Ao lado delas, aparecem descrições nas quais o objeto de amor oferece benefícios prazerosos para o autor: em ‘você é as folhas da minha árvore’, o sujeito é descrito, de forma dúbia, como todo/elemento da natureza, que garante vida, frescor, beleza e bem-estar, sendo que o amado é parte desse todo; ‘você é as flores do meu jardim’ descreve o sujeito como a base da natureza para a flora e seu objeto como elemento, que dá beleza, cor, graça e encanto a ele. Em ‘você é o batimento do meu coração’, o sujeito ocupa uma posição dúbia de todo equivalente a uma parte do corpo, enquanto o outro lhe propicia movimento, impulso e vida.
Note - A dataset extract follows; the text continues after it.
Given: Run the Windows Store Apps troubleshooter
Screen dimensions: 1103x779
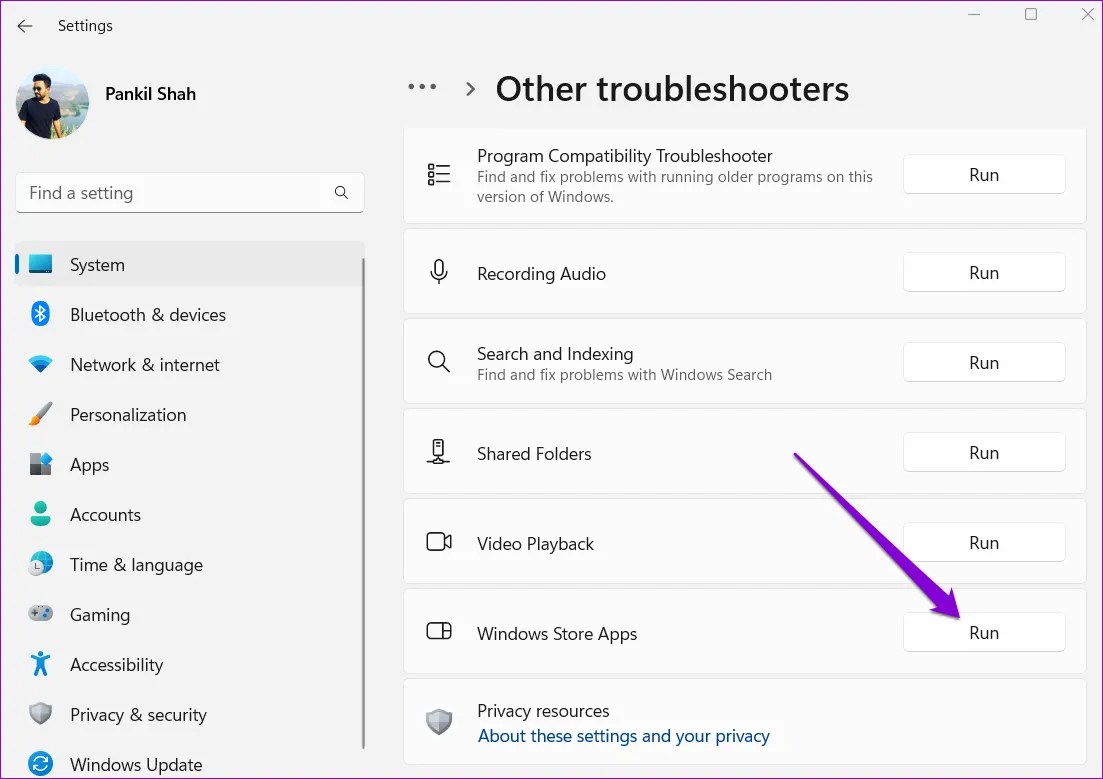Looking at the screenshot, I should click(x=984, y=633).
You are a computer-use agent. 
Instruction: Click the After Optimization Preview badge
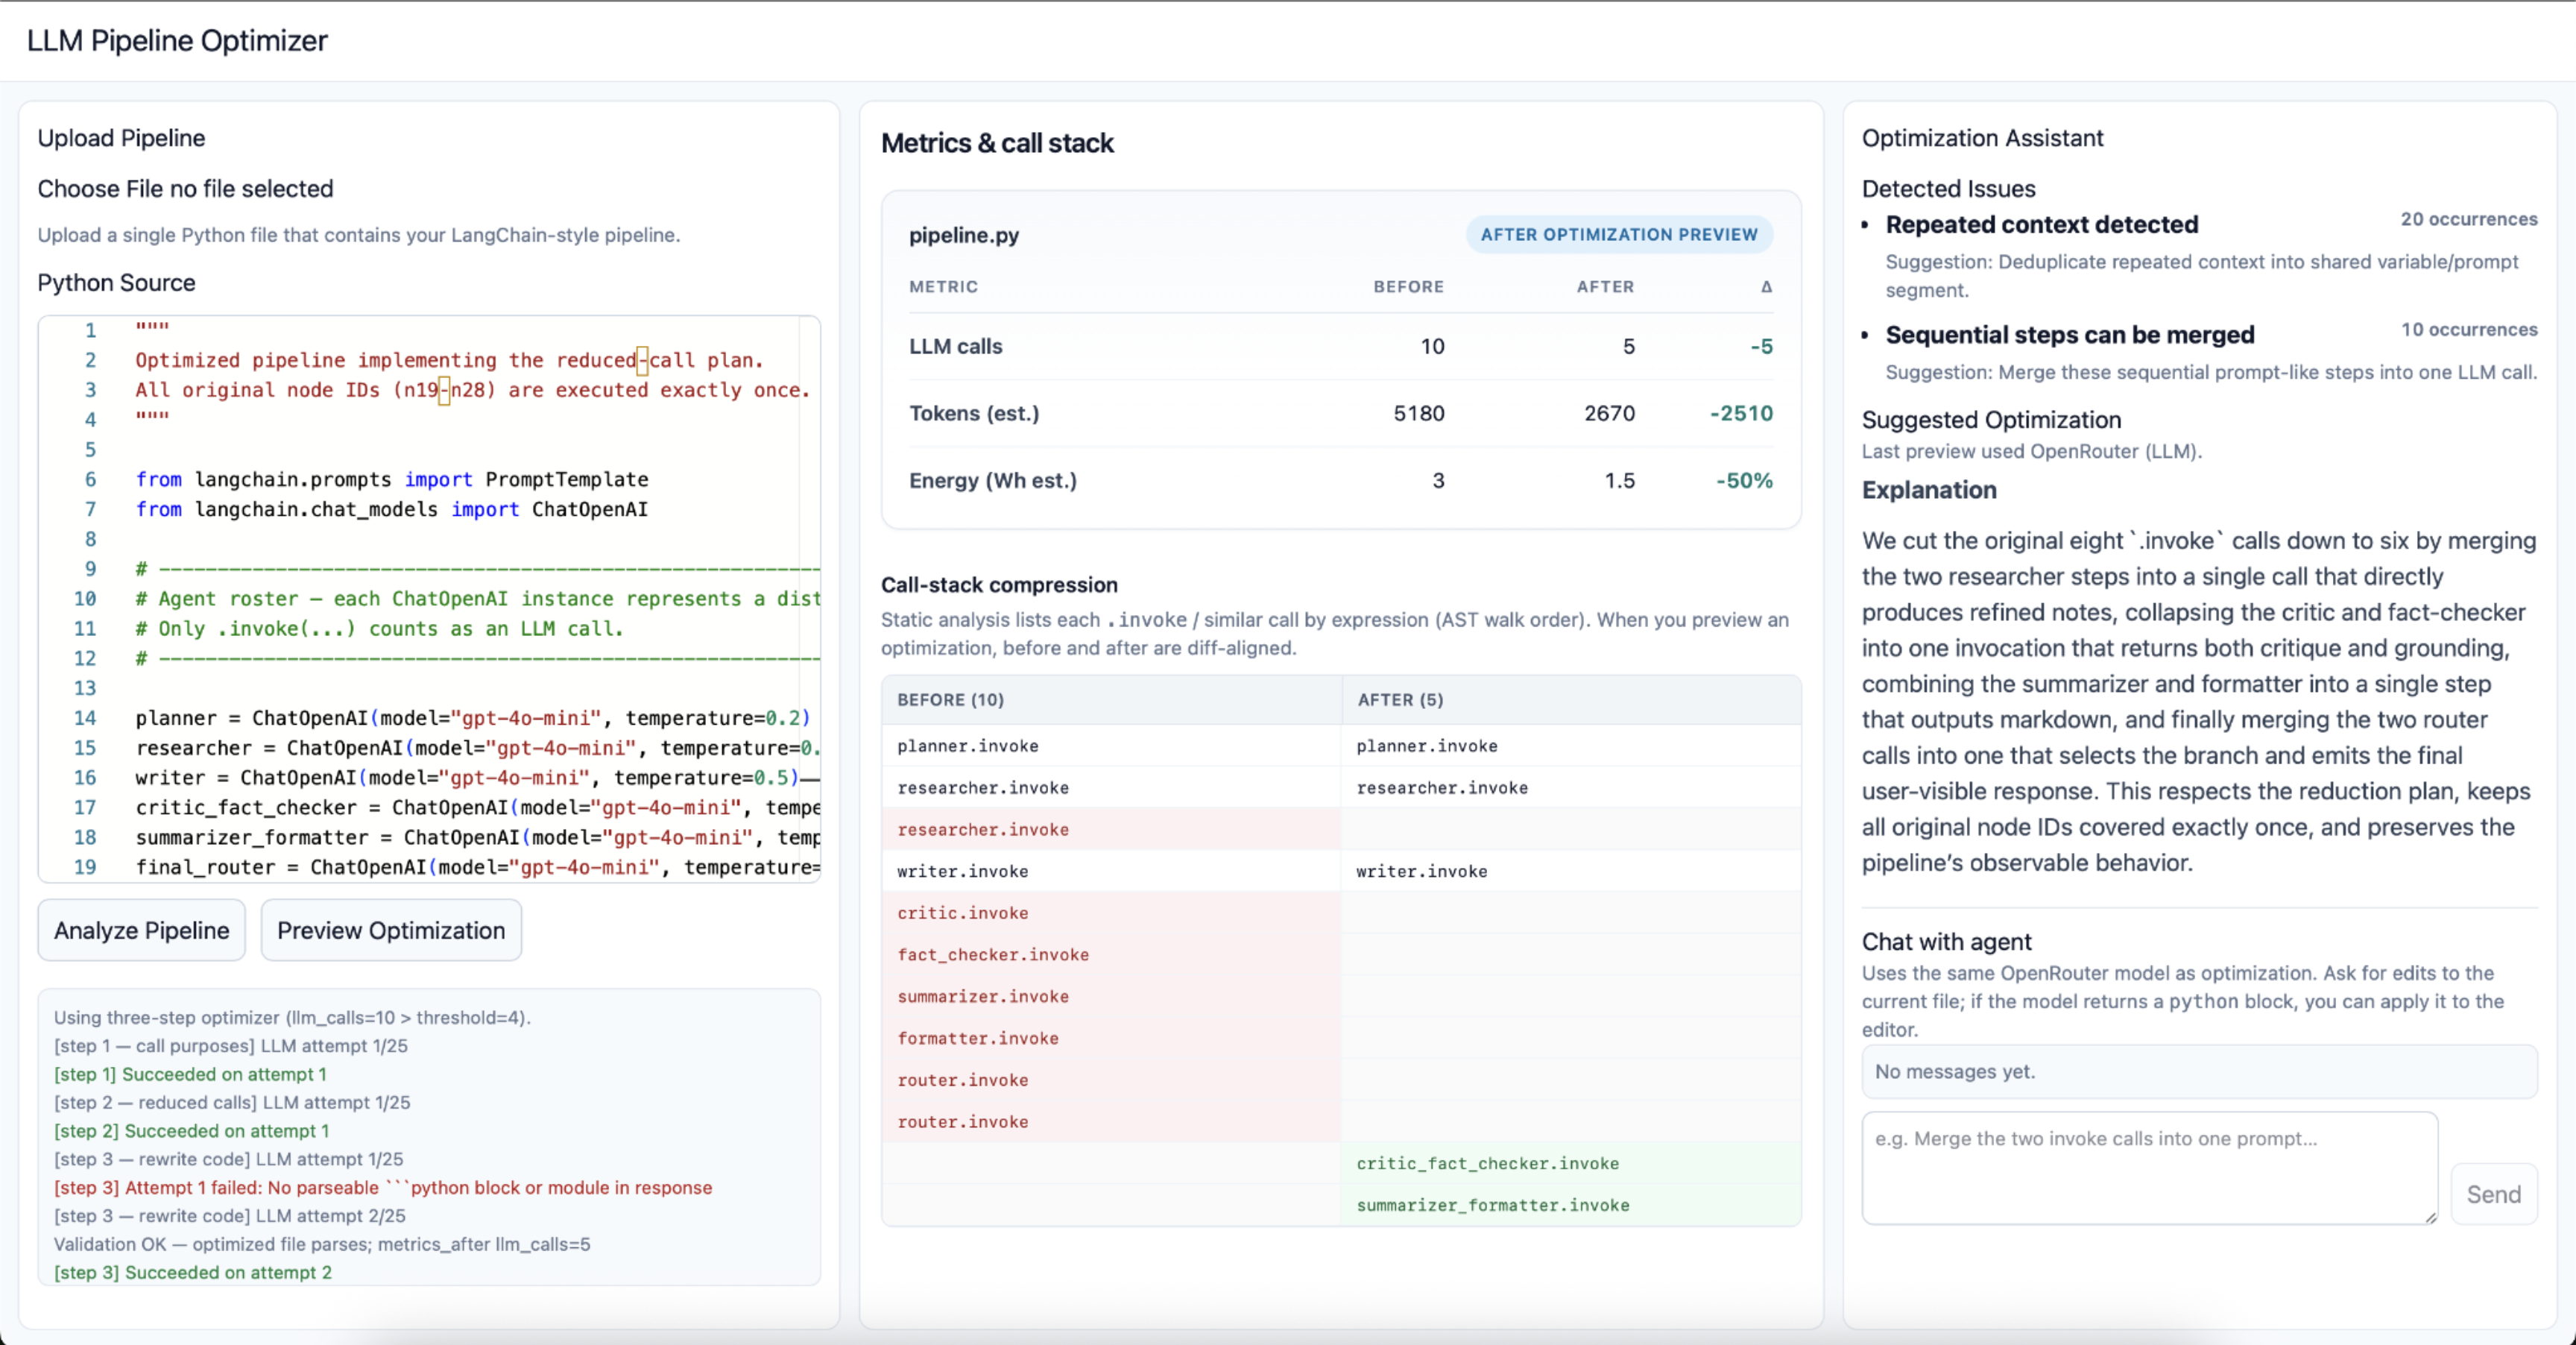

Por sua vez, em ‘você é o telhado da minha casa’, seu objeto do amor é o elemento protetor das intempéries, que lhe proporciona conforto e segurança.

Diferenciando-se das categorias anteriores, em ‘você é a musa dos meus sonhos’, os sonhos se referem aos desejos mais acalentados pelo sujeito e seu objeto do amor remete a uma figura feminina etérea, que inspira sua verve poética e que o motiva; ‘você é os números da minha fração’ configura uma representação matemática acerca da relação entre o todo e as partes, estando o sujeito na posição de todo dividido e o ser amado na condição de elemento; em ‘você é a bandeira do meu país’, o sujeito é designado como significante maior e abstrato, enquanto que o outro consiste em seu símbolo primordial. Por fim, todas as metáforas expressam a relação de complementaridade fundamental entre um e outro.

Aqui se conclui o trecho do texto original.